Task statement: Give back exactly the first lines of the entries below, through the line with "talk (981, 1373)".

Data shown section start

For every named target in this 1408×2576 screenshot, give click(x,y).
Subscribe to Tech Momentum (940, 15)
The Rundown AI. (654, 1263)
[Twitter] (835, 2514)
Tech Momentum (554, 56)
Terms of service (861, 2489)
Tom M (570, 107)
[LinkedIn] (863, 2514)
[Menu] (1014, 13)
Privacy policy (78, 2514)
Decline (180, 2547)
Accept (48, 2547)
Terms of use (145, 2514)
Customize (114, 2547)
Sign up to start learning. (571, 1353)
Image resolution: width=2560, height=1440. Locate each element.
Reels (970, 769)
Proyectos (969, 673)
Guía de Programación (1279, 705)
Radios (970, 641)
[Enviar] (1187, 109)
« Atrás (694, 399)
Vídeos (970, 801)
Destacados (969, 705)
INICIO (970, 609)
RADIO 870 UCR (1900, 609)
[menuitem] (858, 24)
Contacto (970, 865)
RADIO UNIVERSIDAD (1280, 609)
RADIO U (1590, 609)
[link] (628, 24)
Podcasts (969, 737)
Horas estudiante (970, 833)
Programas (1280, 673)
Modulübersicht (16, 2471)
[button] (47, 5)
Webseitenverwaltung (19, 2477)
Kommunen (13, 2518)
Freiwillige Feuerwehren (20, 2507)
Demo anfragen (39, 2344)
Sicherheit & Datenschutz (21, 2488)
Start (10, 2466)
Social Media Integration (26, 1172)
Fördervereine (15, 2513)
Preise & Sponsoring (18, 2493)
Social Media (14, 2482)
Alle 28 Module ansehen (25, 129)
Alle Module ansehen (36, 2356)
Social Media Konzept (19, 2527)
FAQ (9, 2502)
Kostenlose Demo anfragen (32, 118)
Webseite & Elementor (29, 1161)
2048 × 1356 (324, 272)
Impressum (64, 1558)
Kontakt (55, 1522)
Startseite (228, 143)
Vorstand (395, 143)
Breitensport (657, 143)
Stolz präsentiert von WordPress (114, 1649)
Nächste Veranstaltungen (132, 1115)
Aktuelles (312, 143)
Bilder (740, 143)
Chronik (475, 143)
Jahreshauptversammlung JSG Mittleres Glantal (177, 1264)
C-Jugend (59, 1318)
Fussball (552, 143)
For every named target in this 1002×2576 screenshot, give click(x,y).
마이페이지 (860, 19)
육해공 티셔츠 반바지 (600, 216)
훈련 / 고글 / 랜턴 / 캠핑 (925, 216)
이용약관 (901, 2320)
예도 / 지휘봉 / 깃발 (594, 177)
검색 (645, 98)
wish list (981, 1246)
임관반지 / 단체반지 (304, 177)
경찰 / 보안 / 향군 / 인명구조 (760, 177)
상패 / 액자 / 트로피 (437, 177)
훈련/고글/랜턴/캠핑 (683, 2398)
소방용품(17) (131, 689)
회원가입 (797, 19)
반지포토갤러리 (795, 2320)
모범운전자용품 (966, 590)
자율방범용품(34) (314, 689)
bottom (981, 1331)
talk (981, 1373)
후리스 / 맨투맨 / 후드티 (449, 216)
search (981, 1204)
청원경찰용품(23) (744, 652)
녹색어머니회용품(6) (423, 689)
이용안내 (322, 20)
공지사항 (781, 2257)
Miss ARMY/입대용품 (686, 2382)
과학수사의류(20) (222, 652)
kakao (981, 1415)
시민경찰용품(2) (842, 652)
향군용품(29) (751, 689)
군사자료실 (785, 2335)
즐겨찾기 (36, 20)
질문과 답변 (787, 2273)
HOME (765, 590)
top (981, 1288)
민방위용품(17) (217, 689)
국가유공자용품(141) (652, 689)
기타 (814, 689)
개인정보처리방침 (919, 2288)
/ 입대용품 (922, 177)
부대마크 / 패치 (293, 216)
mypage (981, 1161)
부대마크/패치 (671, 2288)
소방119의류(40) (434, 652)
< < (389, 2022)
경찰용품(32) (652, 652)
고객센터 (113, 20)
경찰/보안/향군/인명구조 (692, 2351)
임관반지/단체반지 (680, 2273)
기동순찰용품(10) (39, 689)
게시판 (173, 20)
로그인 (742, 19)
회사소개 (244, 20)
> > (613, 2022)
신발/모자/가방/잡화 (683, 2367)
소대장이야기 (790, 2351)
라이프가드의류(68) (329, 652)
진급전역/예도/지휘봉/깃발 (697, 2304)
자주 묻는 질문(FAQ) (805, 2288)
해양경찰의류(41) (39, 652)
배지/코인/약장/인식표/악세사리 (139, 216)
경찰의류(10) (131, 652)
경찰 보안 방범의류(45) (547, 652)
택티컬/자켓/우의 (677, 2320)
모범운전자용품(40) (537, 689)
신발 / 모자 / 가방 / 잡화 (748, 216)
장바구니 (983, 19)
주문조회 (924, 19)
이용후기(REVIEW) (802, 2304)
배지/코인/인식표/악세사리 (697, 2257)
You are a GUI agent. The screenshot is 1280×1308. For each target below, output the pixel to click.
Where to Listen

Data shown section end

Expected output:
For every named target in this 1408×2576 screenshot, give click(x,y).
Subscribe to Tech Momentum (940, 15)
The Rundown AI. (654, 1263)
[Twitter] (835, 2514)
Tech Momentum (554, 56)
Terms of service (861, 2489)
Tom M (570, 107)
[LinkedIn] (863, 2514)
[Menu] (1014, 13)
Privacy policy (78, 2514)
Decline (180, 2547)
Accept (48, 2547)
Terms of use (145, 2514)
Customize (114, 2547)
Sign up to start learning. (571, 1353)
Image resolution: width=2560, height=1440. Locate each element.
Reels (970, 769)
Proyectos (969, 673)
Guía de Programación (1279, 705)
Radios (970, 641)
[Enviar] (1187, 109)
« Atrás (694, 399)
Vídeos (970, 801)
Destacados (969, 705)
INICIO (970, 609)
RADIO 870 UCR (1900, 609)
[menuitem] (858, 24)
Contacto (970, 865)
RADIO UNIVERSIDAD (1280, 609)
RADIO U (1590, 609)
[link] (628, 24)
Podcasts (969, 737)
Horas estudiante (970, 833)
Programas (1280, 673)
Modulübersicht (16, 2471)
[button] (47, 5)
Webseitenverwaltung (19, 2477)
Kommunen (13, 2518)
Freiwillige Feuerwehren (20, 2507)
Demo anfragen (39, 2344)
Sicherheit & Datenschutz (21, 2488)
Start (10, 2466)
Social Media Integration (26, 1172)
Fördervereine (15, 2513)
Preise & Sponsoring (18, 2493)
Social Media (14, 2482)
Alle 28 Module ansehen (25, 129)
Alle Module ansehen (36, 2356)
Social Media Konzept (19, 2527)
FAQ (9, 2502)
Kostenlose Demo anfragen (32, 118)
Webseite & Elementor (29, 1161)
2048 × 1356 (324, 272)
Impressum (64, 1558)
Kontakt (55, 1522)
Startseite (228, 143)
Vorstand (395, 143)
Breitensport (657, 143)
Stolz präsentiert von WordPress (114, 1649)
Nächste Veranstaltungen (132, 1115)
Aktuelles (312, 143)
Bilder (740, 143)
Chronik (475, 143)
Jahreshauptversammlung JSG Mittleres Glantal (177, 1264)
C-Jugend (59, 1318)
Fussball (552, 143)
For every named target in this 1002×2576 screenshot, give click(x,y).
마이페이지 (860, 19)
육해공 티셔츠 반바지 (600, 216)
훈련 / 고글 / 랜턴 / 캠핑 (925, 216)
이용약관 (901, 2320)
예도 / 지휘봉 / 깃발 (594, 177)
검색 (645, 98)
wish list (981, 1246)
임관반지 / 단체반지 (304, 177)
경찰 / 보안 / 향군 / 인명구조 (760, 177)
상패 / 액자 / 트로피 (437, 177)
훈련/고글/랜턴/캠핑 (683, 2398)
소방용품(17) (131, 689)
회원가입 (797, 19)
반지포토갤러리 (795, 2320)
모범운전자용품 (966, 590)
자율방범용품(34) (314, 689)
bottom (981, 1331)
talk (981, 1373)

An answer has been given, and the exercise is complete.